Undoubtedly, the association may come to mind in light of the fact that the famed New Yorker cartoonist illustrated one of Cohen’s books, “Don’t Mind Me and Other Jewish Lies,” but there are other factors as well that might lead one to this impression.
Cohen’s curly hair is abundant and flowing, as is the long dress she wears sometimes and accessorizes with striped socks. A resident of the same Upper West Side apartment for more than 48 years – in a bright, well-kept and charmingly old-fashioned building that houses forest-green corridors and an elevator festooned with wood and mirrors – she moved in for one big reason: the address. (As she says, “The numbers made sense!”) Each wall of her apartment is a different bold color: yellow in the living room, red in the kitchen. Down to earth, accessible, full of mirth and good spirits, that is Cohen. Which is why she so resembles one of Chast’s wonderful creations.
“Breakfast with Allen Ginsberg,” by Esther Cohen, Pleasure Boat Studios, 2016 The artistic connection does not end there, though. Cohen’s most recent book of poems, “Breakfast with Allen Ginsberg,” is a cozy, down comforter. One can put it down, pick it up, read it and feel known. It is small enough to carry in a pocket and peruse before the next train stop.
The title poem about her meeting with the writer of “Howl” and other masterpieces bursts with the experience of a newcomer to New York City in the 1970s. She buys him breakfast, and he tells her she is a poet. She paints the scene with sparing words and rhythms of a long-disappeared coffee shop. When asked if Ginsberg was a messy eater, she remarks, “He was Allen Ginsberg – I didn’t notice.”
Despite her reminiscences, make no mistake, Cohen lives in the present – she has been writing a poem nearly every day on her website since Jan. 30, 2012.
“My agent at Writers House and her social media expert suggested I write a poem a day,” she says. “Writing poetry is like making music. Jazz especially. And writing a poem a day is a liberating experience. Trying it out. Letting it go. Understanding there is no such thing ever, ever as a perfect poem. And it doesn’t matter. Every once in a while there’s a good poem, and that’s exciting.”
While exploring “Breakfast with Allen Ginsberg,” readers may smile with recognition at a life well lived with dinners and uncertainty. There are stories of a small town in the Catskills, as well as tales of emails, blogs and Turkish food. Reading the book is akin to sitting down and talking to Cohen: warm, funny, curious and meandering. Yet her mien is resolute, and her opinions are strong – particularly with regard to the prospect of offering her poems gratis.
“Art should be free,” she says. “Why are ‘Hamilton’ tickets $1,000? There should be a lottery available for the public.”

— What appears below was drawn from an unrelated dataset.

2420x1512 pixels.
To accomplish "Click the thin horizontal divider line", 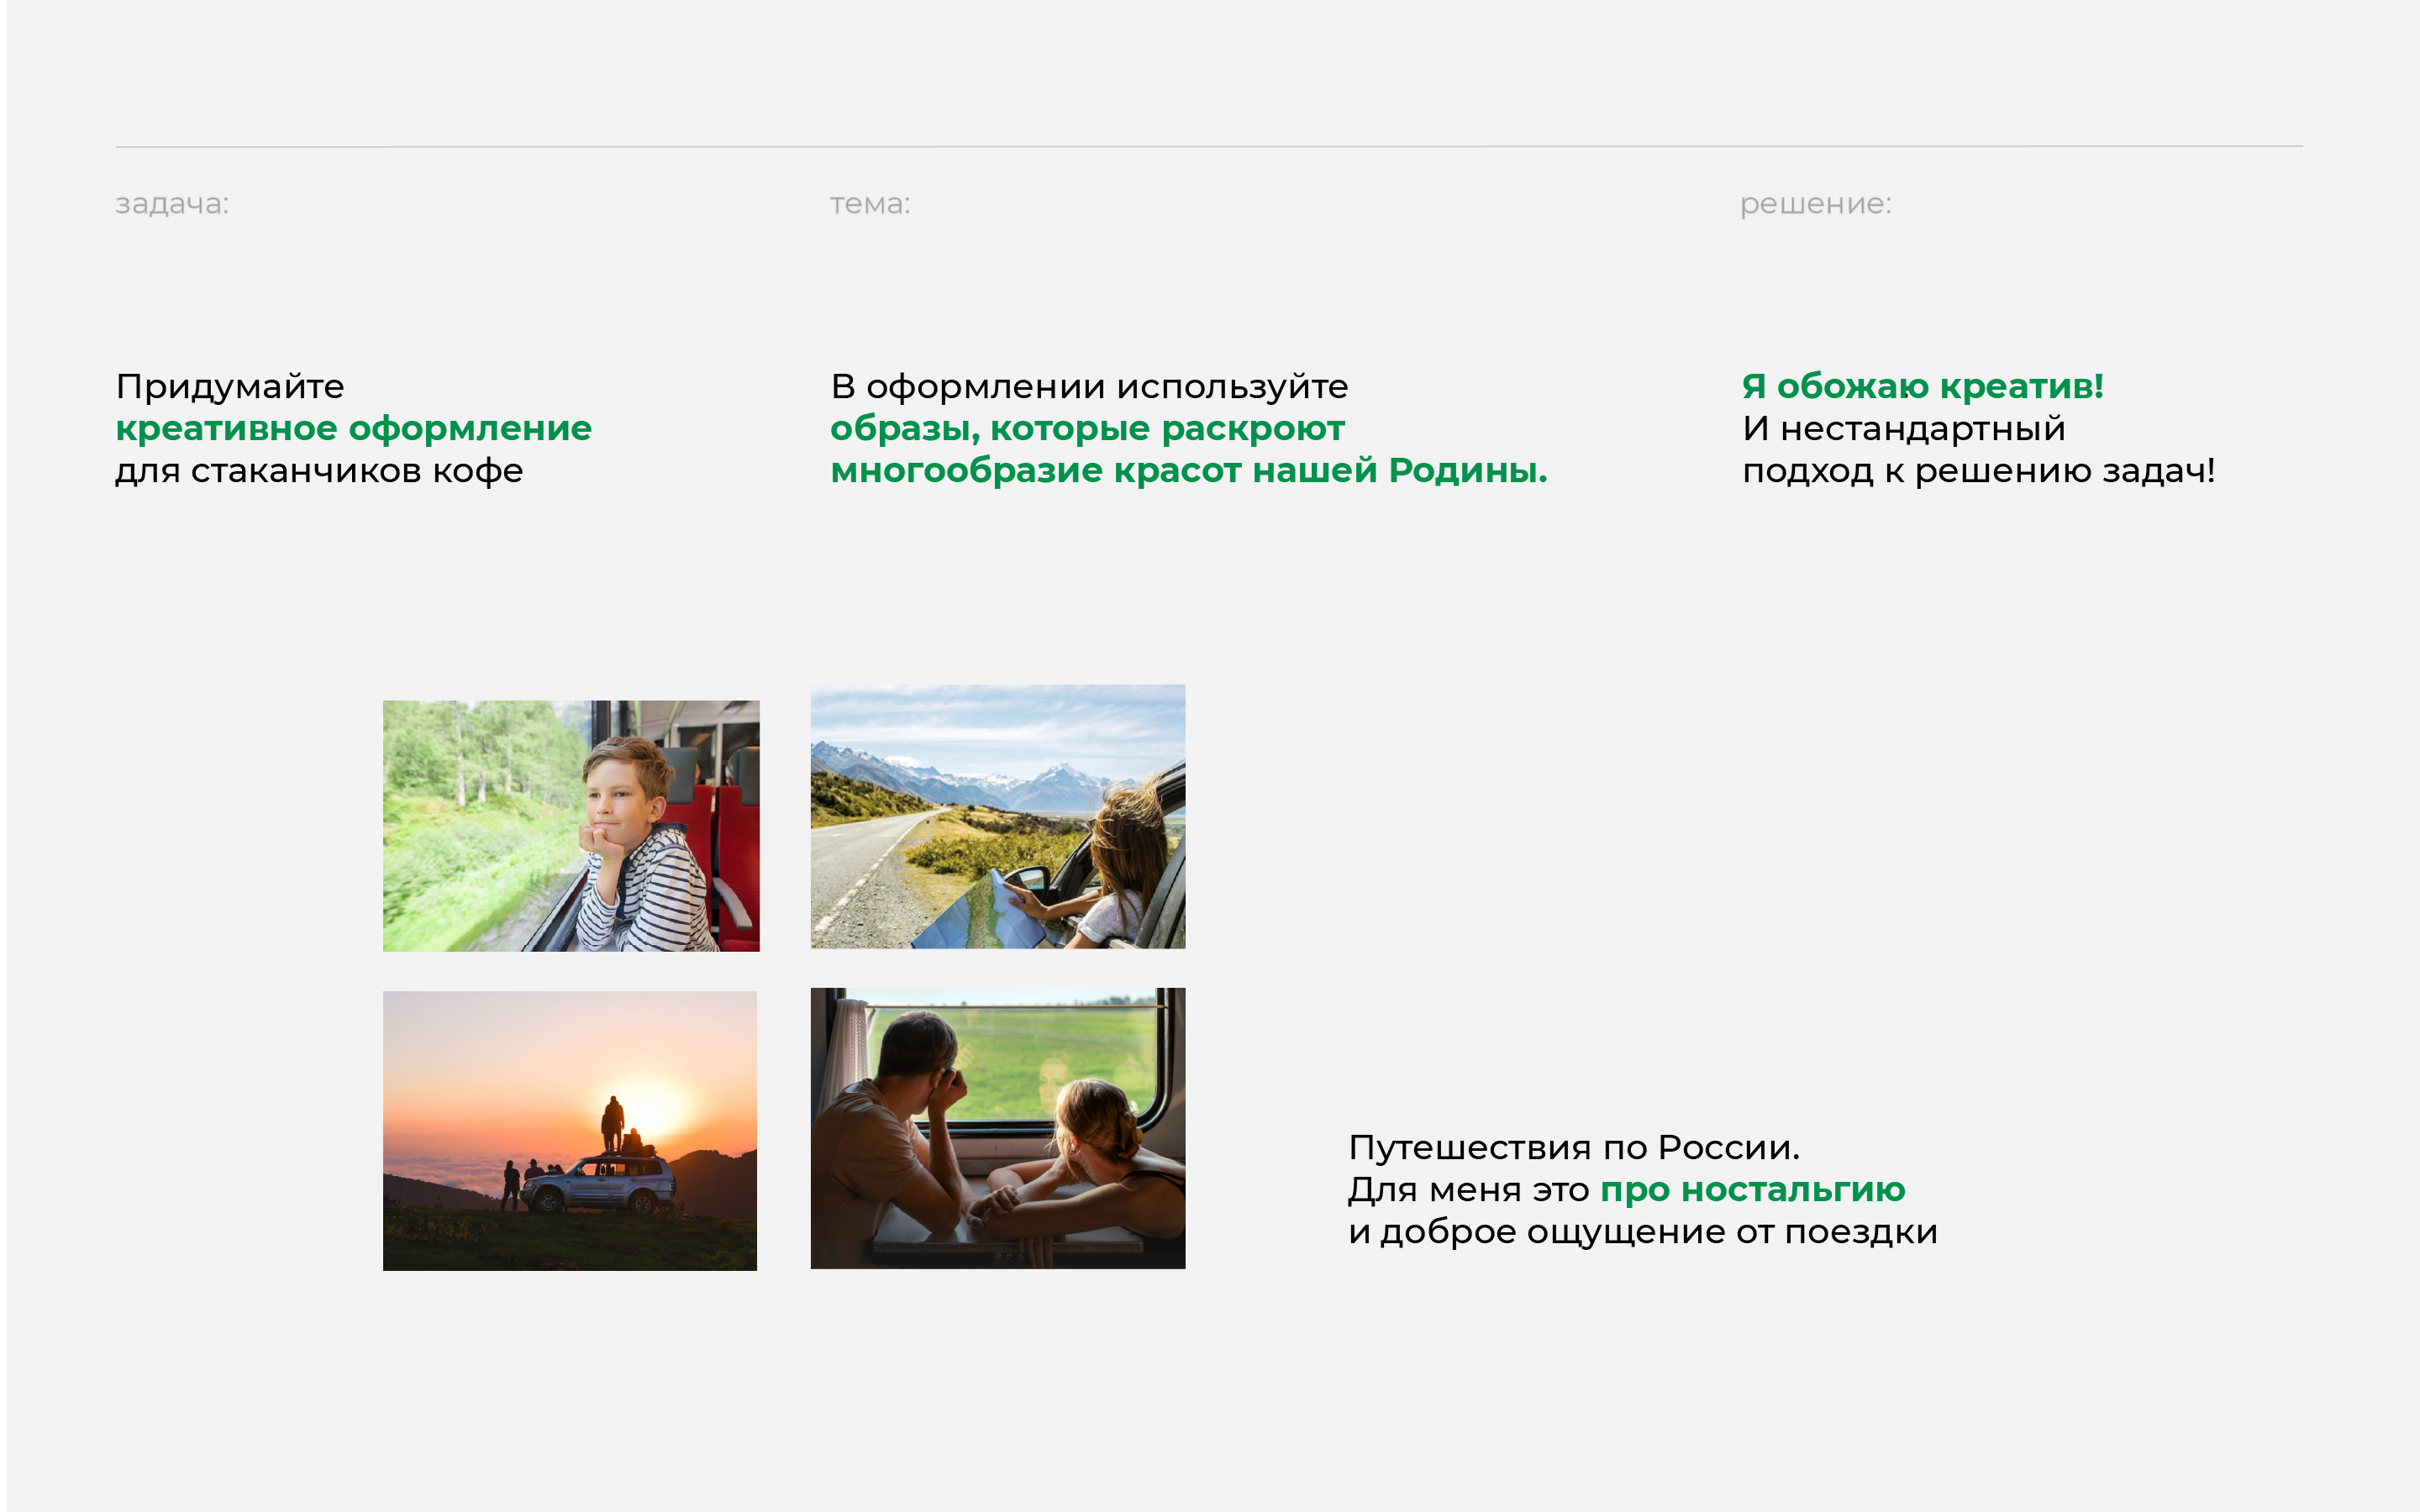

Such clear-cut, matter-of-fact determination is evident in many of her poems, including, “Pennysaver,” which features the lines:
“not a sentimental person
Your grandmother’s papers
Can go if I’m in charge.”
This kind of pragmatism may come from her real-life experiences, which, like many poets, have involved a variety of jobs, ranging from creative director, poster maker and curator to book doctor, book coach, fundraiser and activist. Yet when she speaks of her role as a teacher, she is most effusive.

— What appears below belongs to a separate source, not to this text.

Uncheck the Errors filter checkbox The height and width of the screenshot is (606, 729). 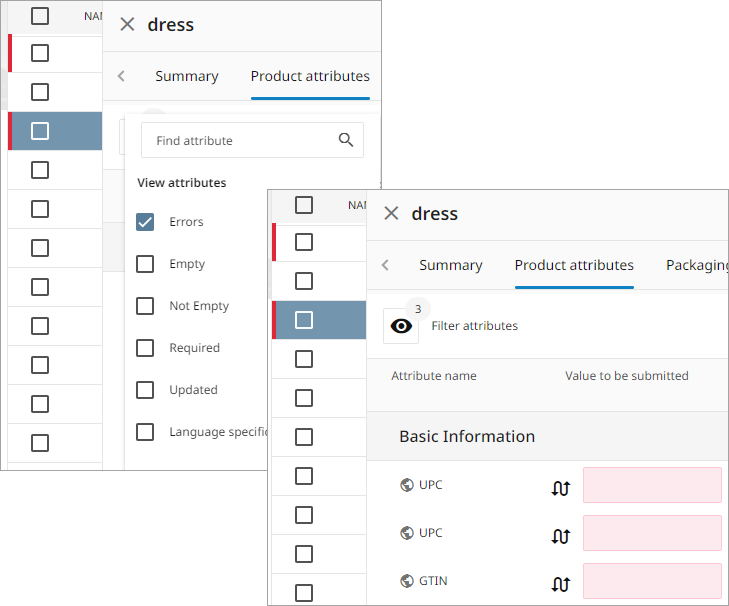tap(145, 222)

“I love teaching,” she says. “Particularly non-traditional students: fast-food workers, nail-parlor practitioners, nannies, home-care aides. I have taught a class a semester for many, many years in a range of places, from Manhattanville College to homeless shelters. I teach at a wonderful feminist writing conference in Hobart, New York, every summer, and teach a class called, ‘Good Stories’ in many places around the country.”

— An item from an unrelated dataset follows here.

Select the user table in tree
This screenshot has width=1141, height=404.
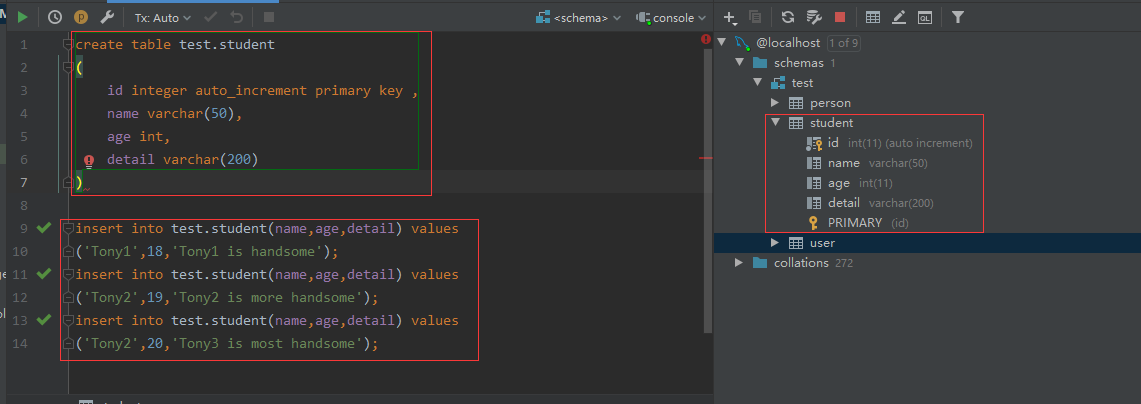(822, 242)
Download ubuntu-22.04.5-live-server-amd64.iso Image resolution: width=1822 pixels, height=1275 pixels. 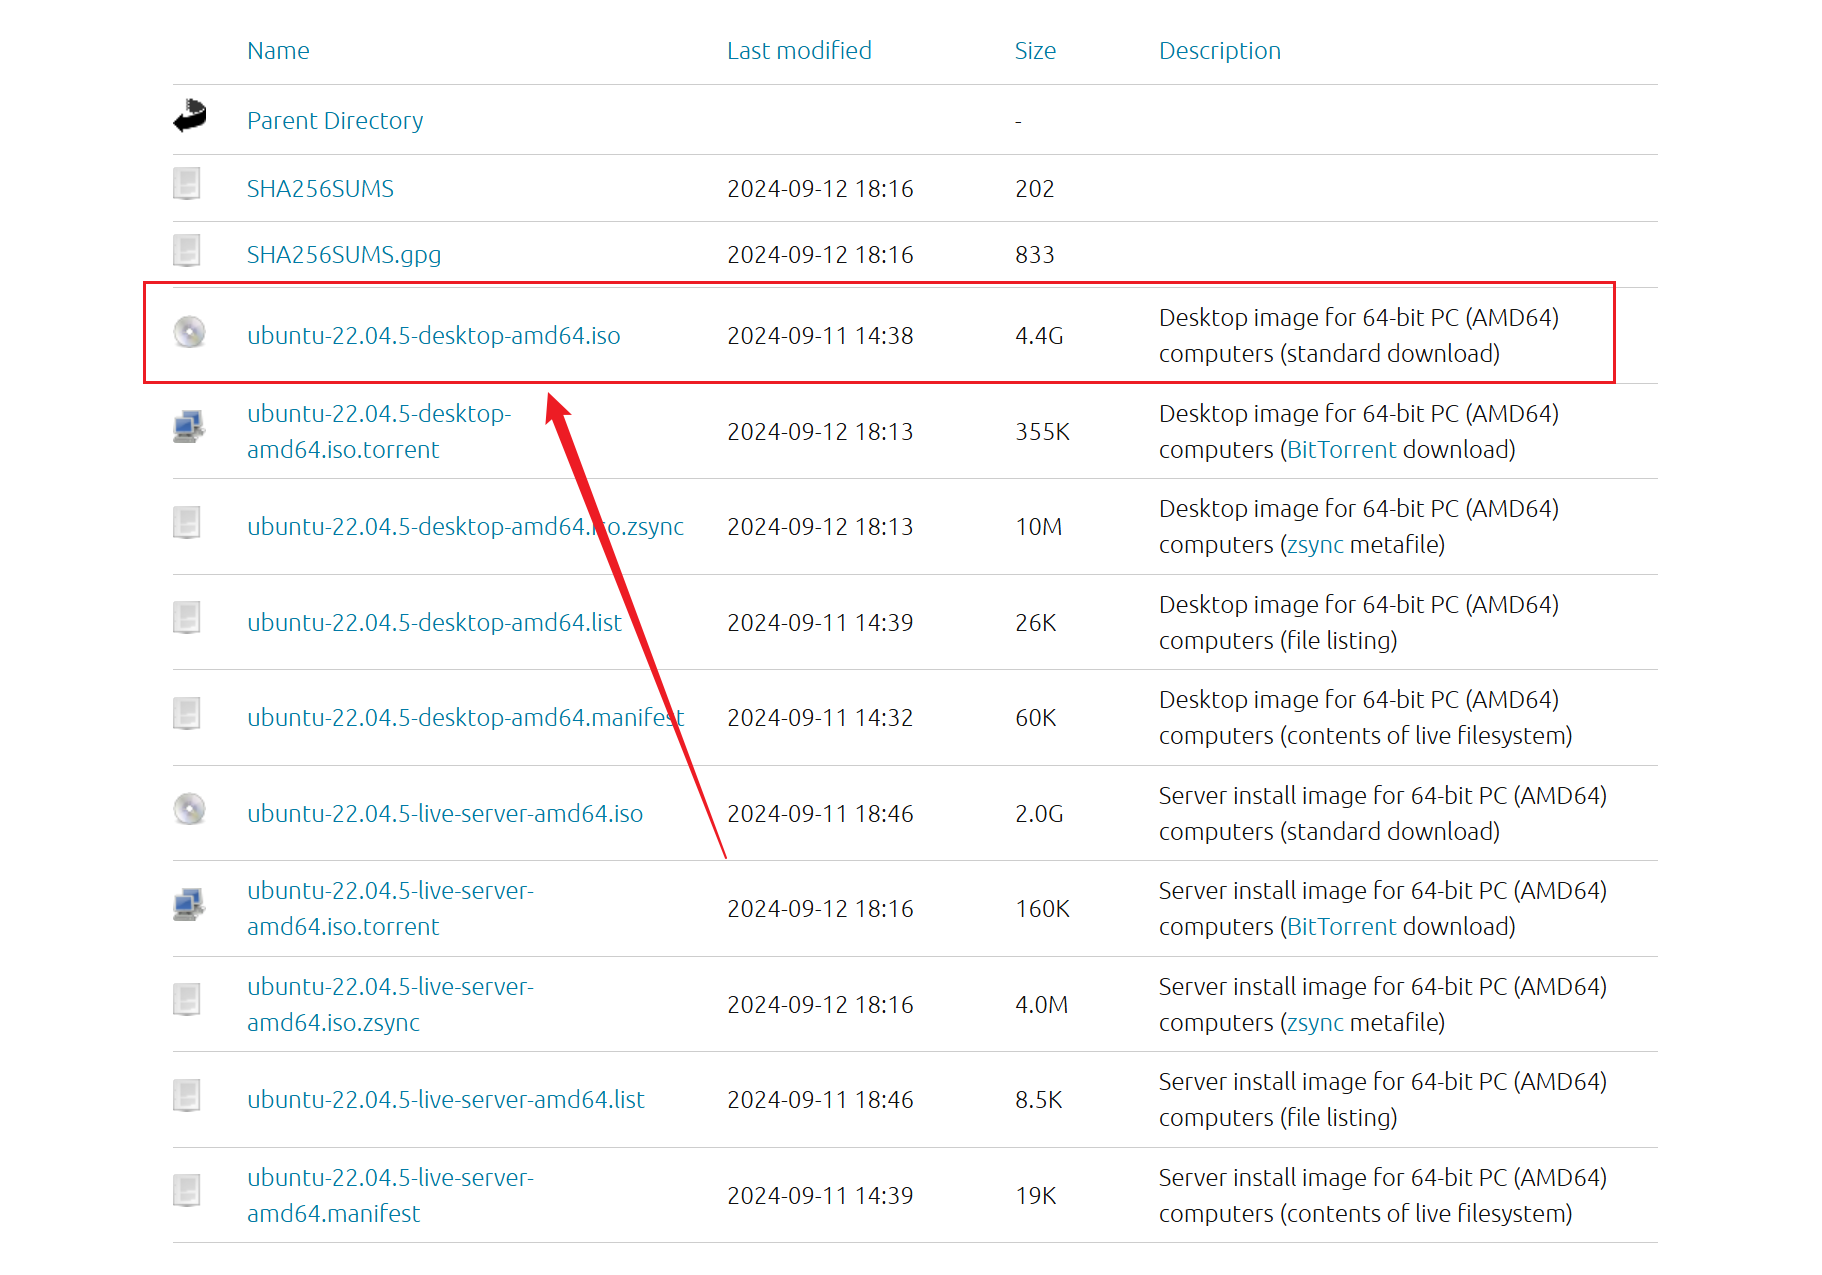pyautogui.click(x=444, y=814)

Still, she does not relegate her activities solely to altruism. A proud grandparent whose husband, Peter Odabashian, is a documentary filmmaker, Cohen is an avid fan of TV shows such as “High Maintenance” and “Insecure,” as well as the TBS series, “Search Party,” which she feels has a lot in common with the serial novel she wrote for the West Side Spirit. “Although it’s not about millennials!” she says.
Certainly, this is a sensible way of looking at things, though perhaps she exhibits her prudence most in her advice for both new and old poets:
“Write,” she says. “Find your true voice.” Then she adds a sentence that most Chast characters would agree with: “It takes time.”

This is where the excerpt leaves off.